EXERCISE INSTRUCTIONS: Once the line containing "Task: Click the red error icon in the dialog" is located, output it and every line after it through the end of the records, exactly as written and nothing else.

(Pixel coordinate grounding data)
********

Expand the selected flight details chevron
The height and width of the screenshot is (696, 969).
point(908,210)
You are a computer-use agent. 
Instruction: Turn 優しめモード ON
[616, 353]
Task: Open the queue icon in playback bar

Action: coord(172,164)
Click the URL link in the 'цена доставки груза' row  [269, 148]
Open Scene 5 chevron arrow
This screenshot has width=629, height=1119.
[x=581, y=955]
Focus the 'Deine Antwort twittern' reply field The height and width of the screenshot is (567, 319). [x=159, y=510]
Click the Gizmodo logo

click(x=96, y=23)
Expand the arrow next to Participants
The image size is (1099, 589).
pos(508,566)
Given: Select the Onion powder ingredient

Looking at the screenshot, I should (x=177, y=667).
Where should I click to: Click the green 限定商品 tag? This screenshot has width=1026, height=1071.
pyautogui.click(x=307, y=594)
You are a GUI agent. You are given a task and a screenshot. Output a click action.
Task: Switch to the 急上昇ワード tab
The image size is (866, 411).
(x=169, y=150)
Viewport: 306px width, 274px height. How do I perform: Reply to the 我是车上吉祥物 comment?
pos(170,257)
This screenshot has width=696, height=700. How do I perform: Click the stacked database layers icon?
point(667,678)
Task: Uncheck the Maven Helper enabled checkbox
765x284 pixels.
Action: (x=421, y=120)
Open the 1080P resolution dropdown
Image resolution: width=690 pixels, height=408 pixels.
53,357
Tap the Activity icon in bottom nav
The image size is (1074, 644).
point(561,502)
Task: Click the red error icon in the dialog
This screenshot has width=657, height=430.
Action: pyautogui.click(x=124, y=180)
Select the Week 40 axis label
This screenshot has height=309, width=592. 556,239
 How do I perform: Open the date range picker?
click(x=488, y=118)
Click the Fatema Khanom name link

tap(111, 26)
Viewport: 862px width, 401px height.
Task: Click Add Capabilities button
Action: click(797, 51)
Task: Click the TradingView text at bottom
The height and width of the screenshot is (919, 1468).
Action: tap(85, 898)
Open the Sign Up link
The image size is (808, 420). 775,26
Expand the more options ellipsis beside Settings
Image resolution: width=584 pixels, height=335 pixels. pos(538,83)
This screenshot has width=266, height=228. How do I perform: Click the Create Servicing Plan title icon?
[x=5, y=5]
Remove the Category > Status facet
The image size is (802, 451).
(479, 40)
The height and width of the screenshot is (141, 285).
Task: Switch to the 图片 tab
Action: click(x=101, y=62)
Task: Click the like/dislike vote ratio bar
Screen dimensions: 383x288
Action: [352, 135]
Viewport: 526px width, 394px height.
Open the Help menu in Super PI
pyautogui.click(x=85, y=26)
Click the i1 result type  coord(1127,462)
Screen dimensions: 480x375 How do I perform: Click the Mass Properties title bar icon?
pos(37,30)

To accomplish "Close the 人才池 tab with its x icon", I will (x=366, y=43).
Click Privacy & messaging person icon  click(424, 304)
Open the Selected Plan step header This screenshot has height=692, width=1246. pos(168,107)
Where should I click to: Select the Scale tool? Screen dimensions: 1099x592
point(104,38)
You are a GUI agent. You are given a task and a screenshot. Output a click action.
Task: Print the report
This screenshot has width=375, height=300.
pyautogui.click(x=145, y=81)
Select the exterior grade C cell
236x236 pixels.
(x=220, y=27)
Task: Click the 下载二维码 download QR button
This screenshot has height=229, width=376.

********

RESULT:
Task: Click the red error icon in the dialog
This screenshot has width=657, height=430.
Action: pyautogui.click(x=124, y=180)
Select the Week 40 axis label
This screenshot has height=309, width=592. 556,239
 How do I perform: Open the date range picker?
click(x=488, y=118)
Click the Fatema Khanom name link

tap(111, 26)
Viewport: 862px width, 401px height.
Task: Click Add Capabilities button
Action: click(797, 51)
Task: Click the TradingView text at bottom
The height and width of the screenshot is (919, 1468).
Action: tap(85, 898)
Open the Sign Up link
The image size is (808, 420). 775,26
Expand the more options ellipsis beside Settings
Image resolution: width=584 pixels, height=335 pixels. pos(538,83)
This screenshot has width=266, height=228. How do I perform: Click the Create Servicing Plan title icon?
[x=5, y=5]
Remove the Category > Status facet
The image size is (802, 451).
(479, 40)
The height and width of the screenshot is (141, 285).
Task: Switch to the 图片 tab
Action: click(x=101, y=62)
Task: Click the like/dislike vote ratio bar
Screen dimensions: 383x288
Action: [352, 135]
Viewport: 526px width, 394px height.
Open the Help menu in Super PI
pyautogui.click(x=85, y=26)
Click the i1 result type  coord(1127,462)
Screen dimensions: 480x375 How do I perform: Click the Mass Properties title bar icon?
pos(37,30)

To accomplish "Close the 人才池 tab with its x icon", I will (x=366, y=43).
Click Privacy & messaging person icon  click(424, 304)
Open the Selected Plan step header This screenshot has height=692, width=1246. pos(168,107)
Where should I click to: Select the Scale tool? Screen dimensions: 1099x592
point(104,38)
You are a GUI agent. You are given a task and a screenshot. Output a click action.
Task: Print the report
This screenshot has width=375, height=300.
pyautogui.click(x=145, y=81)
Select the exterior grade C cell
236x236 pixels.
(x=220, y=27)
Task: Click the 下载二维码 download QR button
This screenshot has height=229, width=376.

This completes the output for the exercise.